Quantities calculated from more than one reported parameter, such as −TΔS, use the application's uncertainty-propagation rules for that calculation. Their displayed limits are therefore not necessarily the percentiles that would be obtained by recalculating the complete derived quantity independently for every bootstrap refit. The Automatic SD-or-CI decision is applied after transformation or propagation, separately for each displayed quantity.
Unlock parameters during error estimation
Locked parameters remain fixed during the primary fit. With Unlock parameters enabled, copies of those parameters are unlocked only for residual-bootstrap refits and can vary in the resampled solutions. Leave-one-out and profile likelihood always preserve the primary-fit locks.
This setting does not change or rerun the primary best fit. It changes only the parameter state used by the repeated error-estimation fits, and it has no effect when no fitted parameter is locked.
Fit execution and diagnostics
Run Fit starts the primary optimization and the selected error-estimation calculation. Stop requests cancellation of the active calculation. When fitting ends, the status reports the termination state, RMSD, iteration count, and elapsed time. A resampling calculation also reports its outcome and the number of successful and failed refits.
The Display tab exposes complementary diagnostics:
- Fit line shows the curve calculated from the current fitted solution.
- Residuals show the difference between each included observation and the fitted curve.
- Error bars show the processing-derived integration uncertainty.
- Confidence band shows uncertainty around the fitted curve when the solution contains suitable resampling results.
- Excluded points shows injections that do not contribute to the current fit.

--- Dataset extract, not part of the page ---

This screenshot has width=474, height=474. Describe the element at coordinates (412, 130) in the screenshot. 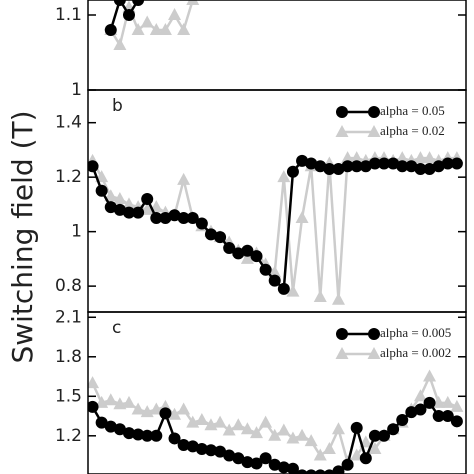

I see `legend-label: alpha = 0.02` at that location.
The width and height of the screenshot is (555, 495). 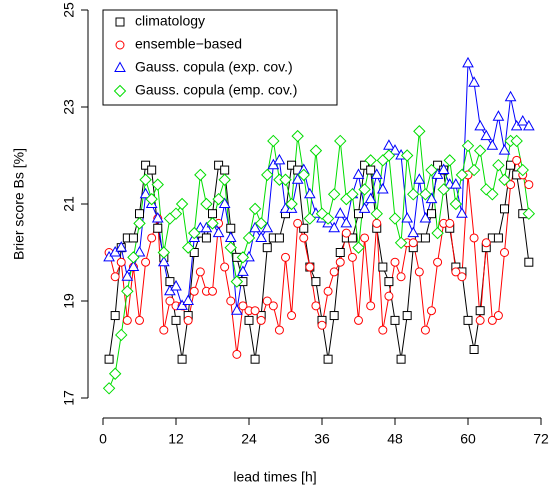 What do you see at coordinates (120, 22) in the screenshot?
I see `legend-symbol` at bounding box center [120, 22].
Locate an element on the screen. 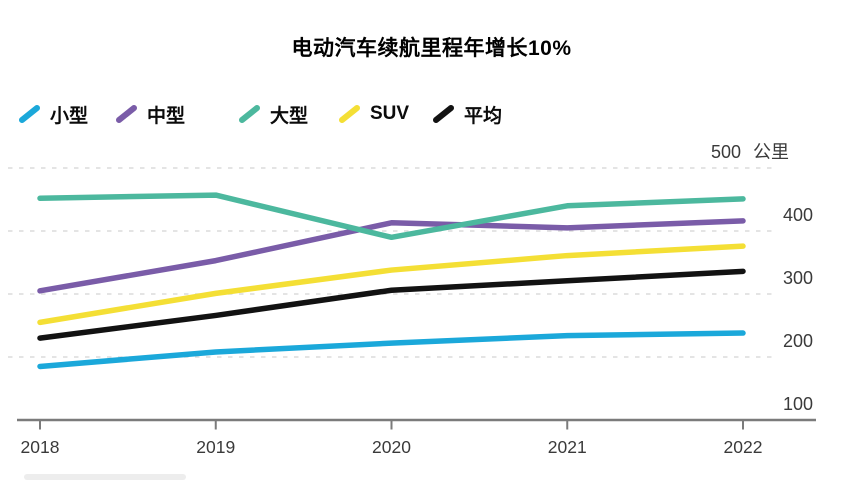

These displays describe different aspects of the fitted solution. A small RMSD does not rule out systematic residual structure, poorly identified parameters, or dependence on model assumptions.
Store the fitted solution
With Create analysis result disabled, a successful single-experiment solution remains attached to its Experiment Data and is available in that experiment's analysis and figure workflows.

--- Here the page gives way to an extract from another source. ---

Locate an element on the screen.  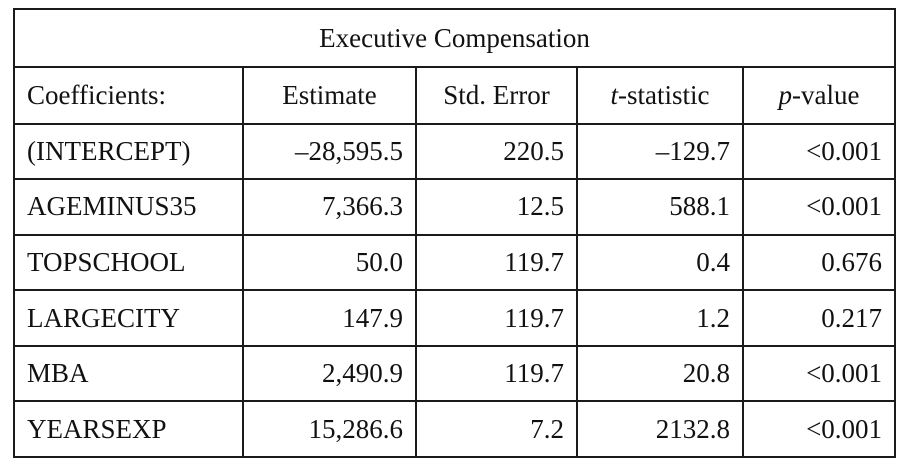
estimate-cell: 50.0 is located at coordinates (330, 262).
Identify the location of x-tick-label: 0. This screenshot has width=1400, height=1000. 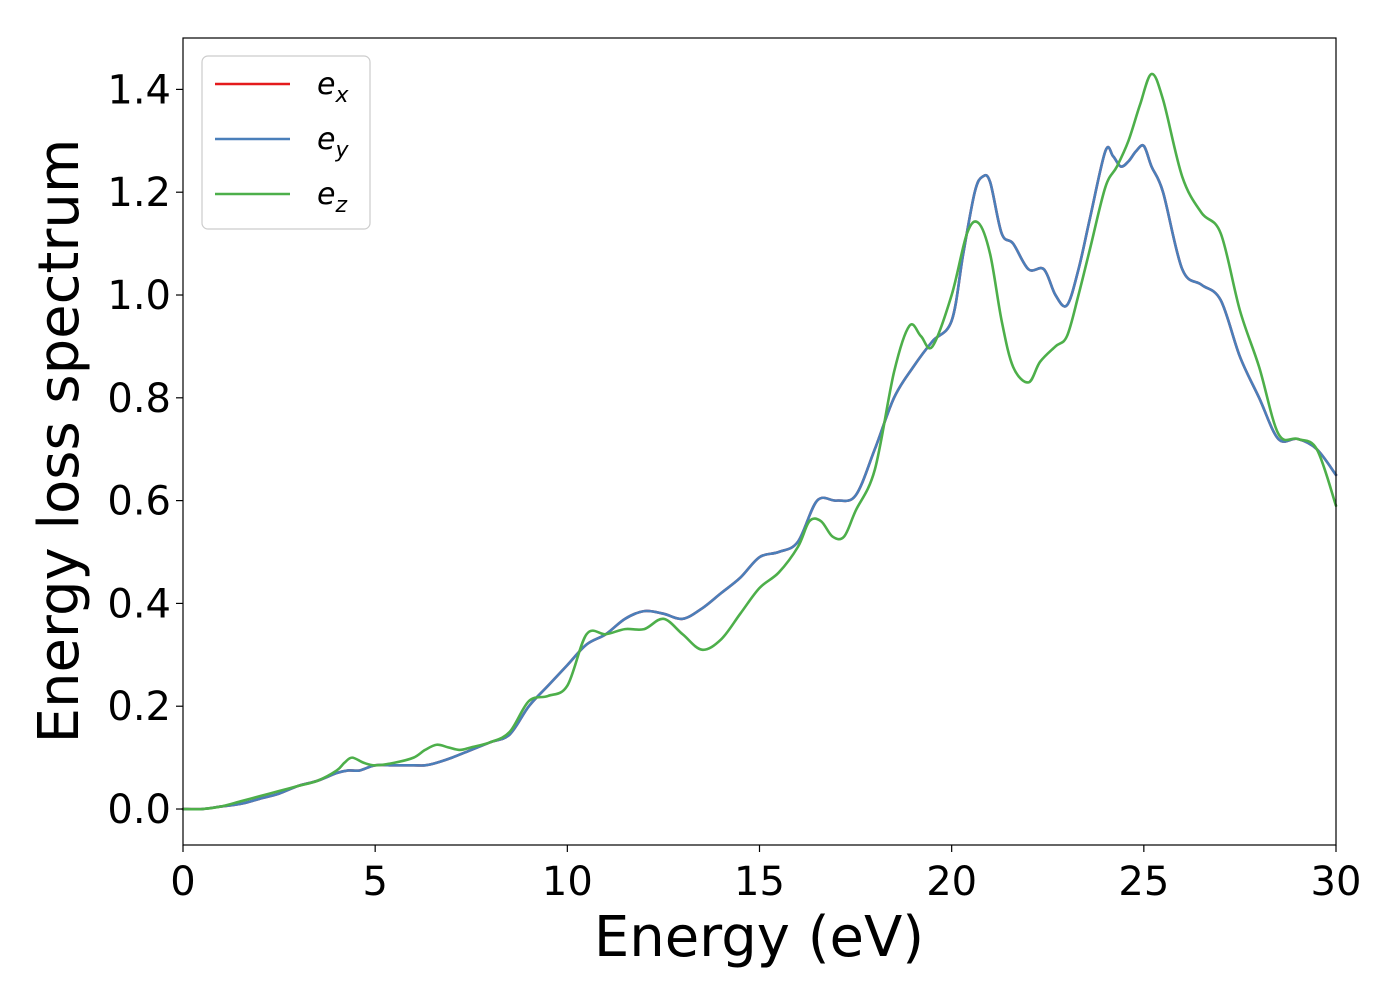
(182, 882).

With Create analysis result enabled, a usable completed fit also creates a separate Analysis Result containing the experiment, model, fit settings, and solution. Auto-open new result determines whether the new result workspace opens immediately. A stopped or unusable fit does not create or replace an Analysis Result.
Fit availability and non-convergence
A single-experiment analysis requires processed or imported heats and at least three included injections with usable numerical values. The binding models also require nonzero cell and syringe concentrations. Dissociation uses the syringe concentration and does not require a macromolecule concentration in the initially buffered cell.

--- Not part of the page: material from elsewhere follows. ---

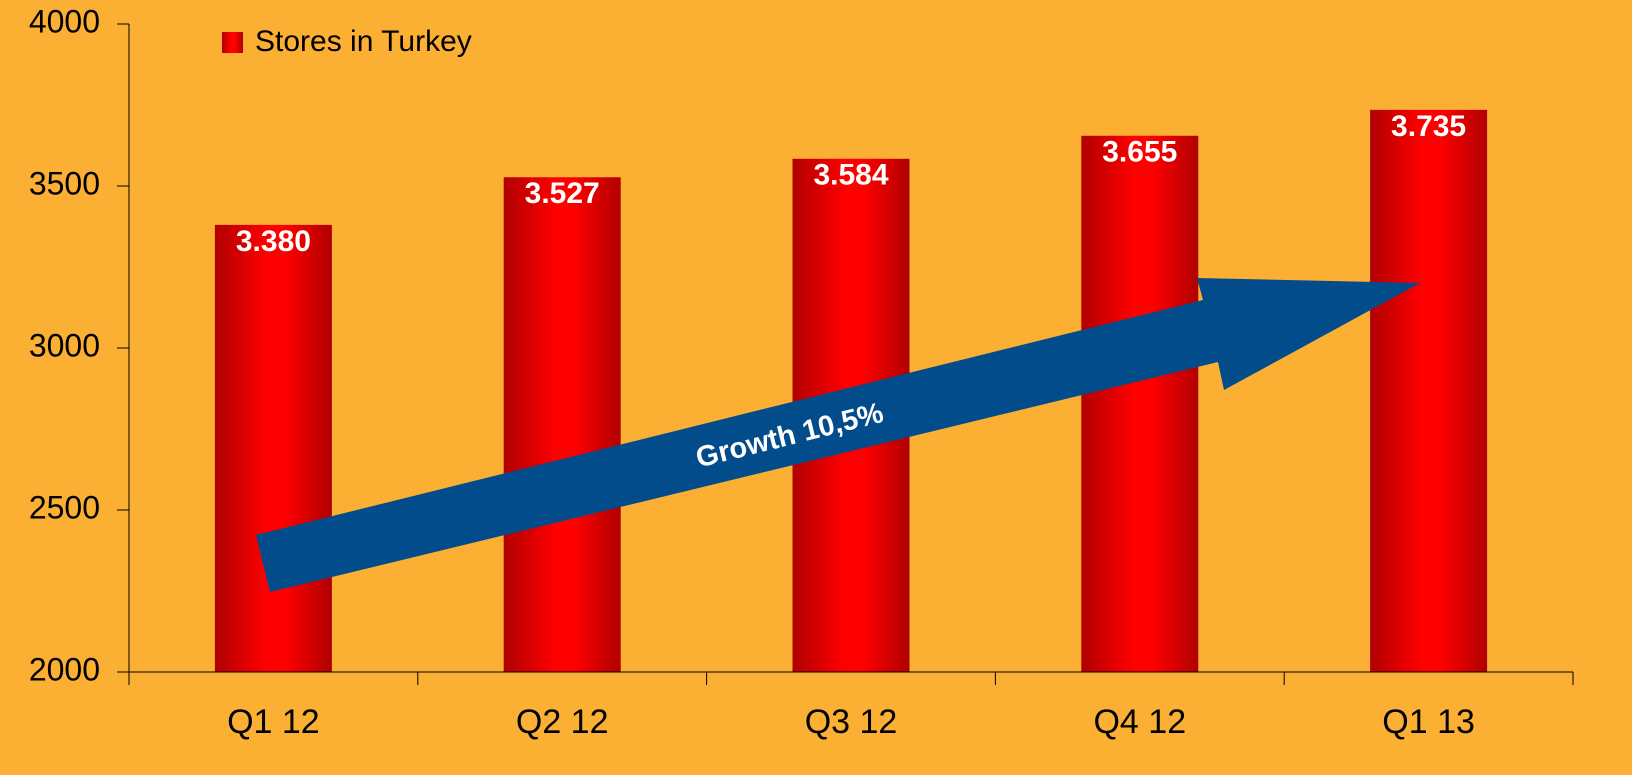  I want to click on value-label: 3.735, so click(1428, 126).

An unavailable model, failed termination, bound-limited solution, or failed resampling population can reflect missing or degenerate heat and concentration information, the supplied starting values, the selected limit policy, the optimizer's interaction with the fitting surface, model complexity, or weak parameter identifiability. Resampling can fail even when the primary fit succeeds because each refit presents a different or reduced dataset to the same model.